● **Enunciado da tarefa**
Copie na íntegra, sem nenhuma alteração, o trecho sobre as notícias falsas e a democracia.

● **Trecho fornecido**
((

Nos Estados Unidos, em vista das eleições legislativas de novembro, o
Facebook tem se esforçado para reagir a um amplo ataque de fake news.
Estima-se que 40% dos eleitores dos EUA foram expostos a notícias falsas
durante a eleição presidencial de 2016. Em uma reviravolta inesperada, agora
elas se voltam contra o presidente Donald Trump. O objetivo dos propagadores
de fake news, muitos dos quais vivem na Rússia, não é apoiar um candidato ou
outro, mas gerar confusão generalizada, polarização e desconfiança na própria
democracia. Assim como muitos democratas questionam a legitimidade do
presidente, muitos republicanos poderão vir a questionar a legitimidade do
Congresso dos EUA - que, agravando ainda a mais a situação, poderia dar
início a um processo de impeachment contra Trump. Nunca antes a democracia
dos EUA enfrentou ameaça tão séria.
Na Grã-Bretanha, 52% dos eleitores votaram por deixar a União Europeia
em 2016, atraídos por uma enxurrada de informações falsas disseminadas por
nacionalistas oportunistas. Em uma pesquisa recente, uma porcentagem
semelhante dos britânicos disse acreditar que os desembarques na Lua de 1969
a 1972 eram falsos. A triste ironia é que, pela primeira vez na história, a
maioria dos cidadãos pode carregar no bolso todo o conhecimento do mundo,
mas, ao mesmo tempo, nunca esteve tão vulnerável a informações falsas.

))

● **Itens fornecidos**
((

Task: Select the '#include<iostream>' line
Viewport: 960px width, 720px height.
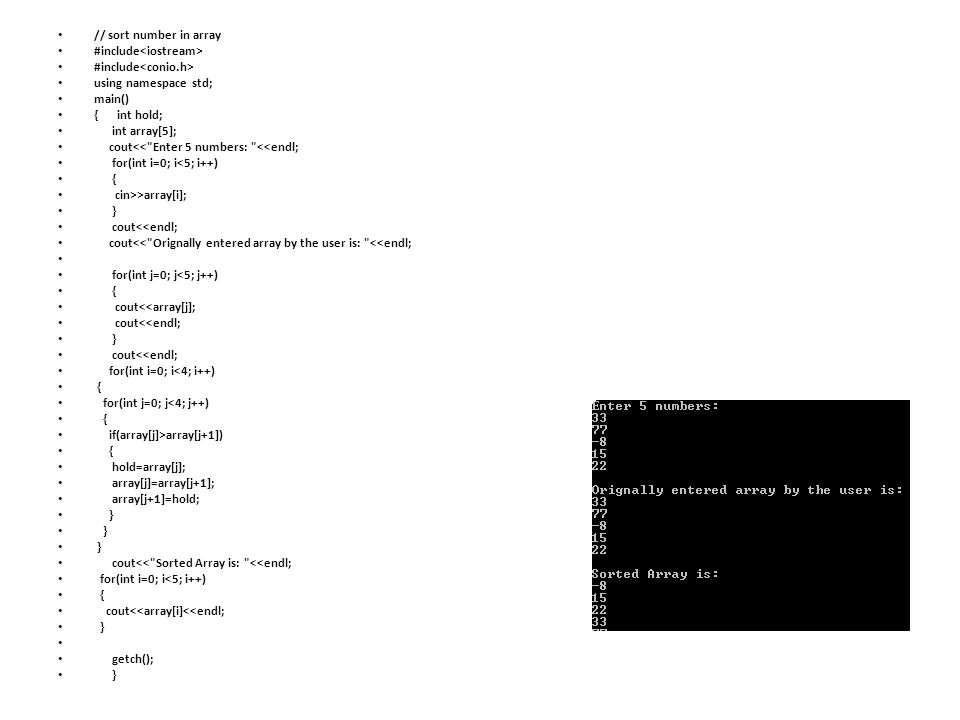Action: click(x=148, y=51)
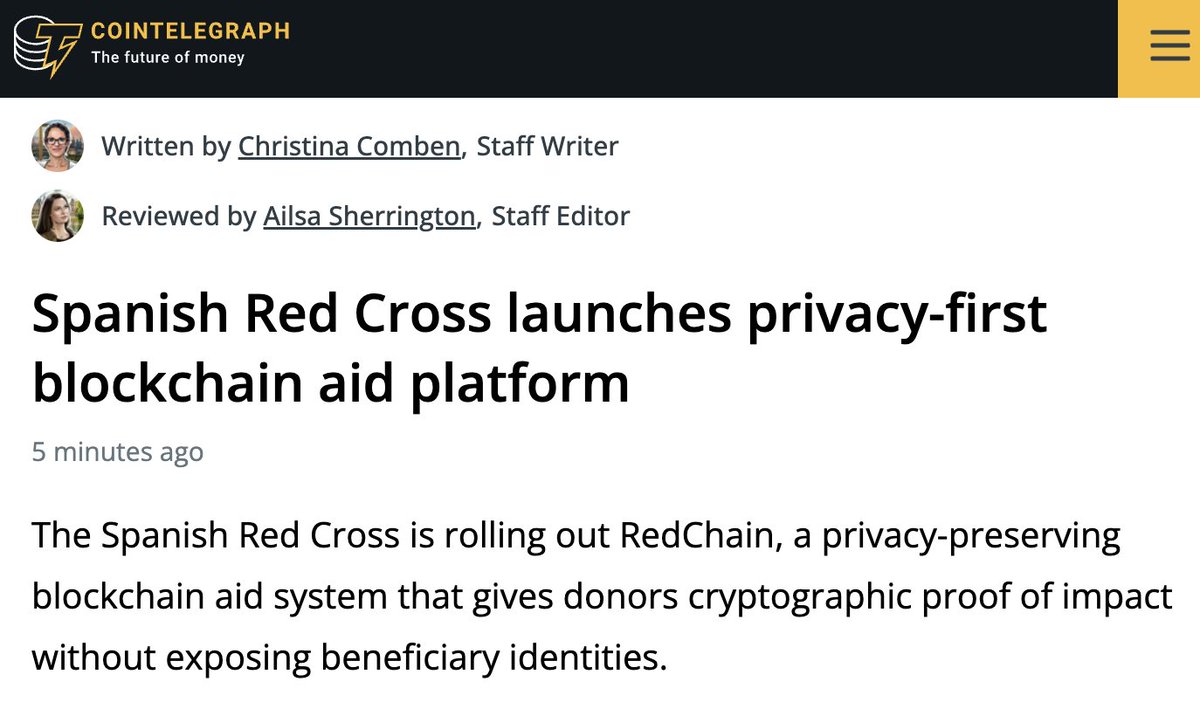This screenshot has height=709, width=1200.
Task: Click the COINTELEGRAPH wordmark text
Action: pos(190,31)
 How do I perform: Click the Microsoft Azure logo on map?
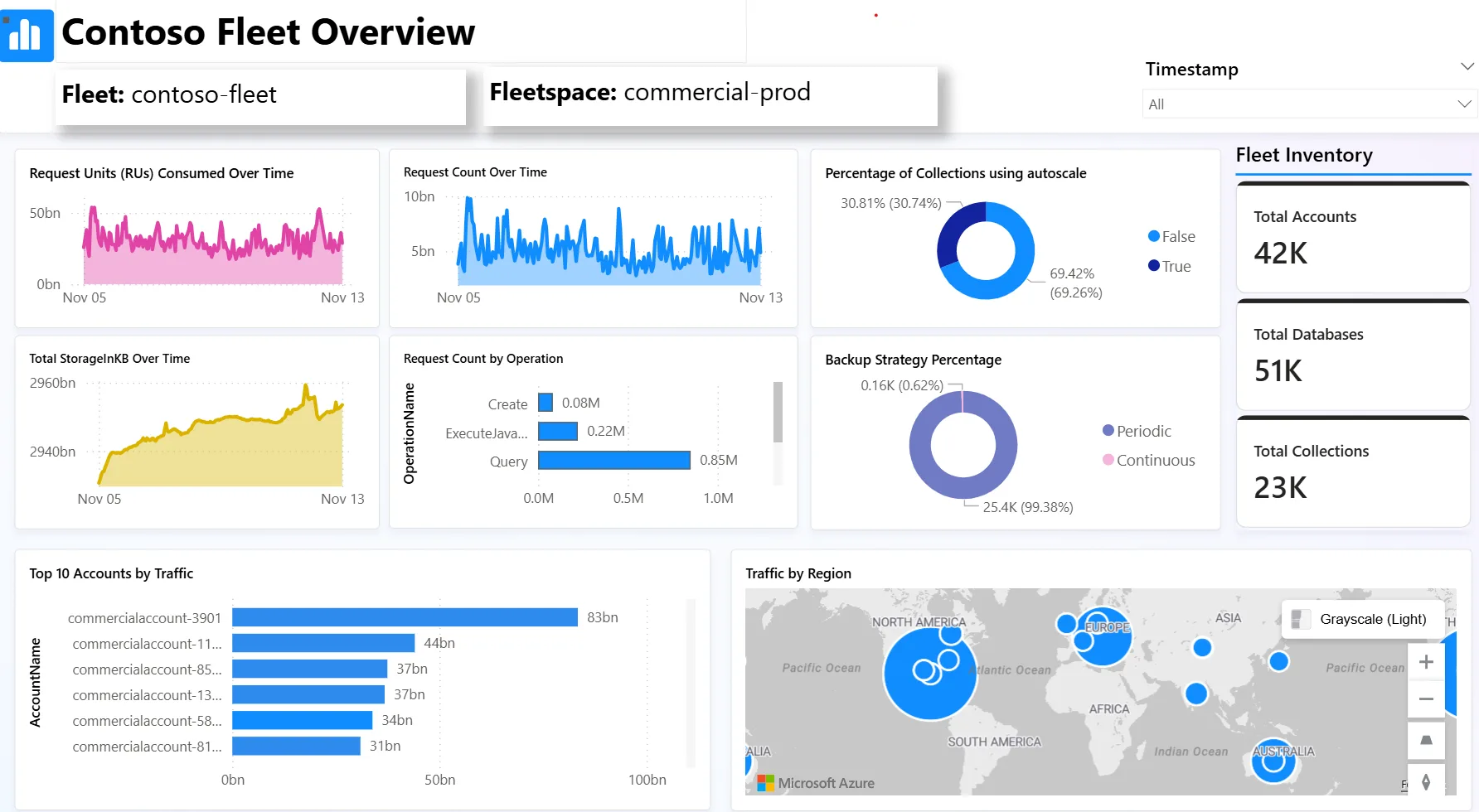pyautogui.click(x=817, y=783)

))

● **Resultado da tarefa**
Nos Estados Unidos, em vista das eleições legislativas de novembro, o
Facebook tem se esforçado para reagir a um amplo ataque de fake news.
Estima-se que 40% dos eleitores dos EUA foram expostos a notícias falsas
durante a eleição presidencial de 2016. Em uma reviravolta inesperada, agora
elas se voltam contra o presidente Donald Trump. O objetivo dos propagadores
de fake news, muitos dos quais vivem na Rússia, não é apoiar um candidato ou
outro, mas gerar confusão generalizada, polarização e desconfiança na própria
democracia. Assim como muitos democratas questionam a legitimidade do
presidente, muitos republicanos poderão vir a questionar a legitimidade do
Congresso dos EUA - que, agravando ainda a mais a situação, poderia dar
início a um processo de impeachment contra Trump. Nunca antes a democracia
dos EUA enfrentou ameaça tão séria.
Na Grã-Bretanha, 52% dos eleitores votaram por deixar a União Europeia
em 2016, atraídos por uma enxurrada de informações falsas disseminadas por
nacionalistas oportunistas. Em uma pesquisa recente, uma porcentagem
semelhante dos britânicos disse acreditar que os desembarques na Lua de 1969
a 1972 eram falsos. A triste ironia é que, pela primeira vez na história, a
maioria dos cidadãos pode carregar no bolso todo o conhecimento do mundo,
mas, ao mesmo tempo, nunca esteve tão vulnerável a informações falsas.